## begin Selection

Sunday, January 20, 2008

"Pelosi lead the House to go organic .." by Carolyn Lochhead

Monday, December 17, 2007 (SF Chronicle)
Pelosi leads the House to go organic in its cafeterias
Carolyn Lochhead, Chronicle Washington Bureau

(12-17) 04:00 PST Washington --
House Speaker Nancy Pelosi may have left her progressive instincts
at the barn door when she drove a starch-, sugar- and fat-bloated bill that
all but left out organic farmers through the House last summer, but when it
comes to food for Congress, it's out with high-fructose corn syrup and
in with uncaged hens and hormone-free milk.
Under Pelosi's signature "Green the Capitol" initiative, the House
cafeterias will get a full-blown makeover Monday to the very latest in
organic and locally grown cuisine under a new contract with Restaurant
Associates, caterer to the Metropolitan Museum of Art and the Kennedy
Center for the Performing Arts.
The vast House food service operation that feeds the belly of the
beast -more than 2.5 million meals a year for members, staff, tourists,
lobbyists, lawyers, journalists and other highly regarded species that
inhabit the Capitol - is switching to locally grown, organic, seasonal
and generally healthy food. It will be served in compostable sugar cane and
corn starch containers instead of petroleum-based plastics. Even the
knives and forks will be biodegradable.
The Senate, the last place in America to abandon elevator operators
and smoking in the hallways, is sticking to its fried okra and Styrofoam.

## end Selection
## begin Data lines

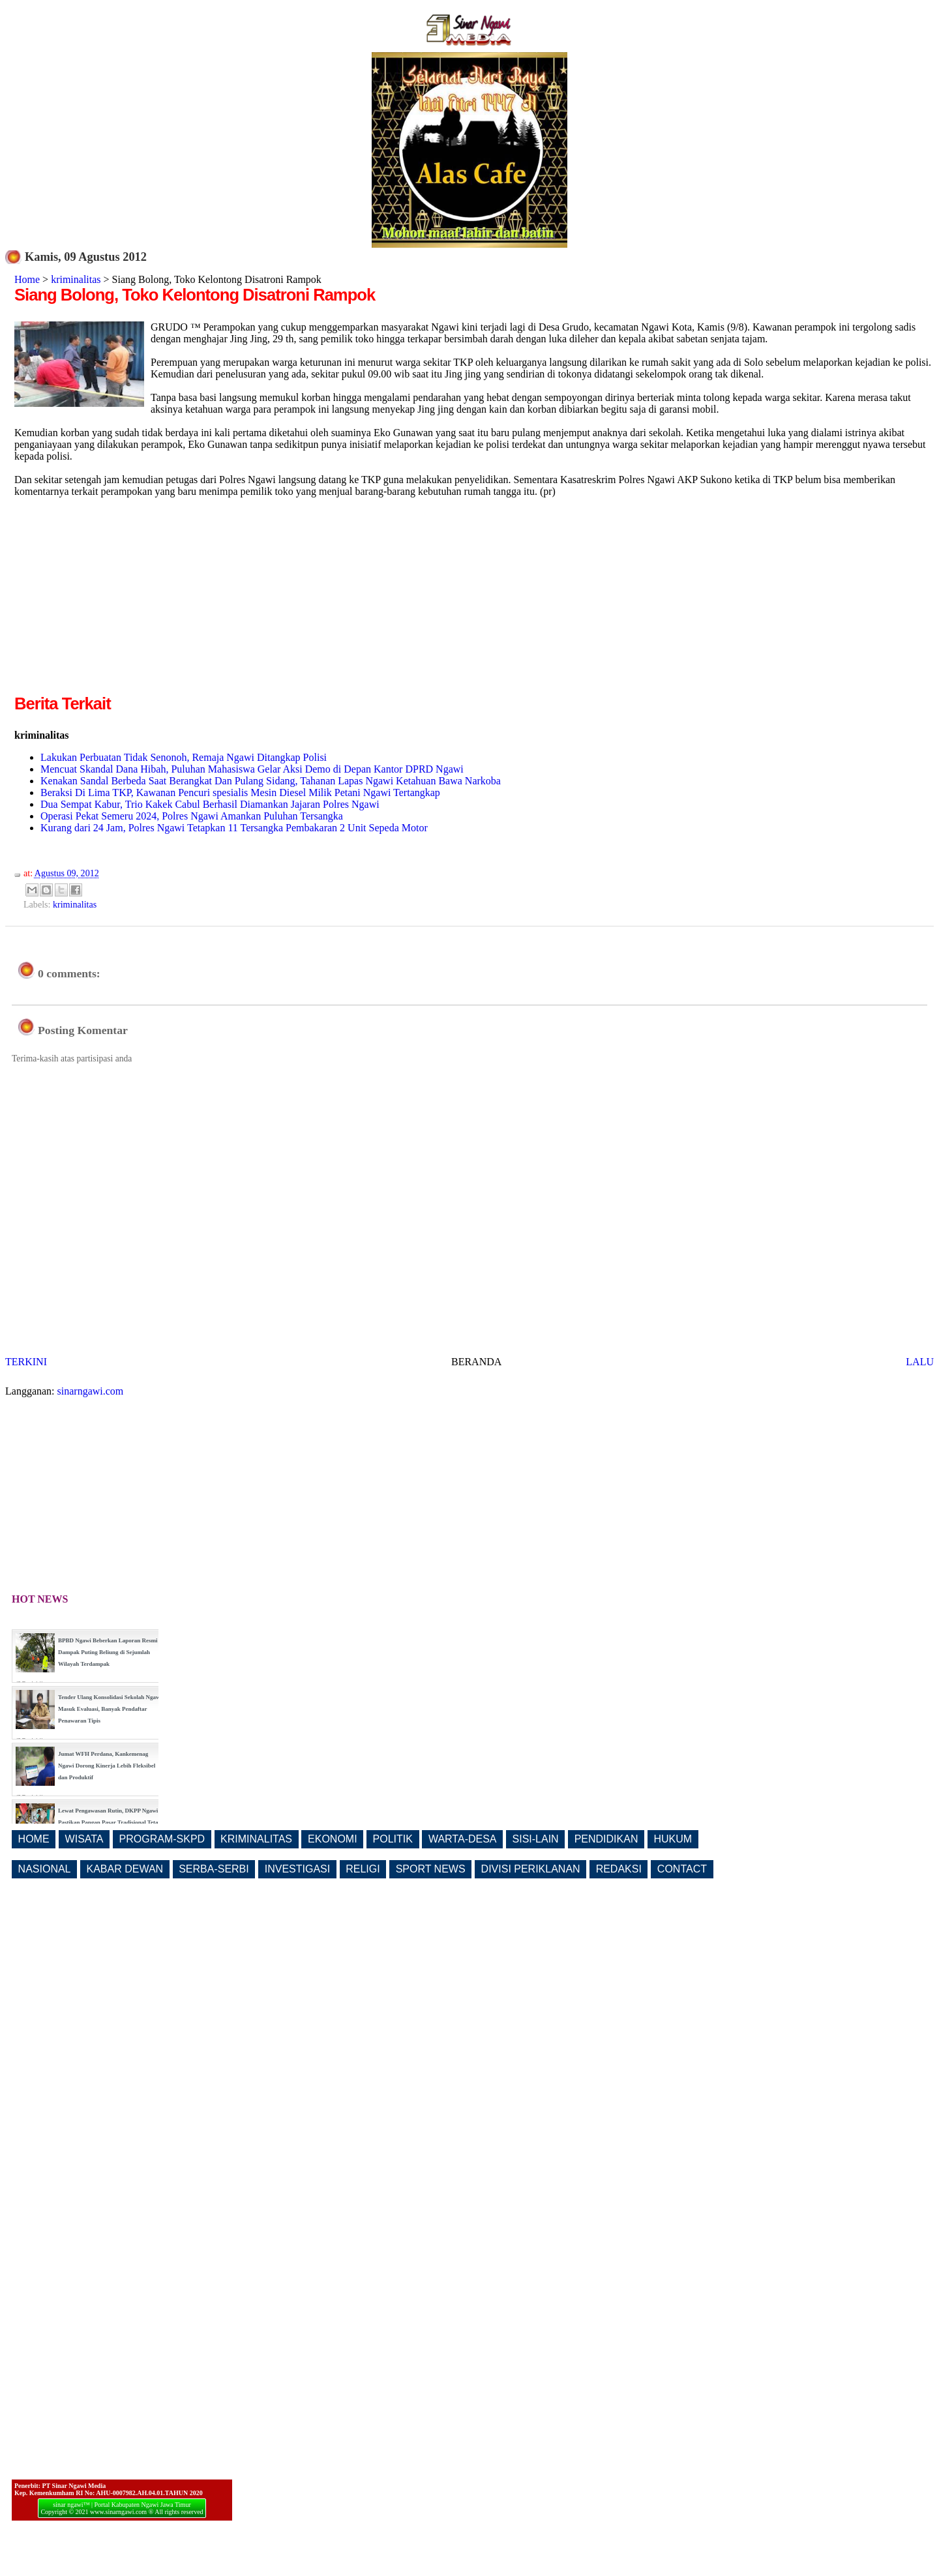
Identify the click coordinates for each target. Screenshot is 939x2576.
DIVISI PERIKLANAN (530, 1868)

## end Data lines

Retype the entire article on the House cafeterias going organic, word for word.

## Response to the exercise
Sunday, January 20, 2008

"Pelosi lead the House to go organic .." by Carolyn Lochhead

Monday, December 17, 2007 (SF Chronicle)
Pelosi leads the House to go organic in its cafeterias
Carolyn Lochhead, Chronicle Washington Bureau

(12-17) 04:00 PST Washington --
House Speaker Nancy Pelosi may have left her progressive instincts
at the barn door when she drove a starch-, sugar- and fat-bloated bill that
all but left out organic farmers through the House last summer, but when it
comes to food for Congress, it's out with high-fructose corn syrup and
in with uncaged hens and hormone-free milk.
Under Pelosi's signature "Green the Capitol" initiative, the House
cafeterias will get a full-blown makeover Monday to the very latest in
organic and locally grown cuisine under a new contract with Restaurant
Associates, caterer to the Metropolitan Museum of Art and the Kennedy
Center for the Performing Arts.
The vast House food service operation that feeds the belly of the
beast -more than 2.5 million meals a year for members, staff, tourists,
lobbyists, lawyers, journalists and other highly regarded species that
inhabit the Capitol - is switching to locally grown, organic, seasonal
and generally healthy food. It will be served in compostable sugar cane and
corn starch containers instead of petroleum-based plastics. Even the
knives and forks will be biodegradable.
The Senate, the last place in America to abandon elevator operators
and smoking in the hallways, is sticking to its fried okra and Styrofoam.